__GOAL OF THE EXERCISE__:
The records below need retyping in full; give them again exactly.

(Recorded data)
╔══
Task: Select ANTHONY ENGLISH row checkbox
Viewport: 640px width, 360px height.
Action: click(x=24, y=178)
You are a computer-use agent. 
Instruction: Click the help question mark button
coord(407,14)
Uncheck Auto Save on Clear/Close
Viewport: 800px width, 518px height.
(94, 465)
╚══
__SOLUTION FOR THIS EXERCISE__:
Task: Select ANTHONY ENGLISH row checkbox
Viewport: 640px width, 360px height.
Action: click(x=24, y=178)
You are a computer-use agent. 
Instruction: Click the help question mark button
coord(407,14)
Uncheck Auto Save on Clear/Close
Viewport: 800px width, 518px height.
(94, 465)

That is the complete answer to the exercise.